In terms of alternatives to trimethoprim–sulfamethoxazole or intravenous pentamidine, a clindamycin with primaquine combination has been used successfully to salvage some patients failing their initial therapy.163 Because primaquine is available only as an oral agent, and because clindamycin alone is ineffective in animal models, many clinicians are reluctant to use clindamycin–primaquine as a salvage regimen if other options are available. Some clinicians have used aerosolized pentamidine in addition to intravenous therapy, but there are no data to indicate if this is useful or safe.

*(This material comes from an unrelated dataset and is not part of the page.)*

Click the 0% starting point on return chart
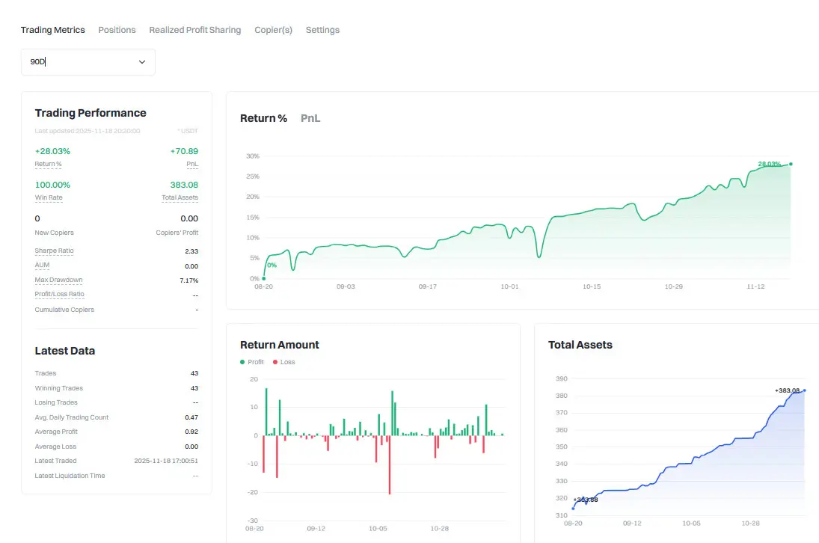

Mechanical ventilation is an appropriate option for many patients with PCP.175–177 Patients who had a good quality of life prior to the onset of PCP and who have not received at least 6–8 days of therapy, have not received corticosteroids, or have reversible processes such as congestive heart failure or pneumothorax are reasonable candidates for mechanical ventilation if they are willing to try this mode of support and if their functional status was reasonable prior to PCP. The goals of mechanical ventilation and a realistic assessment of the prognosis must be carefully reevaluated daily. A summary of an approach to a patient who appears to be failing therapy is presented in Table 36-6.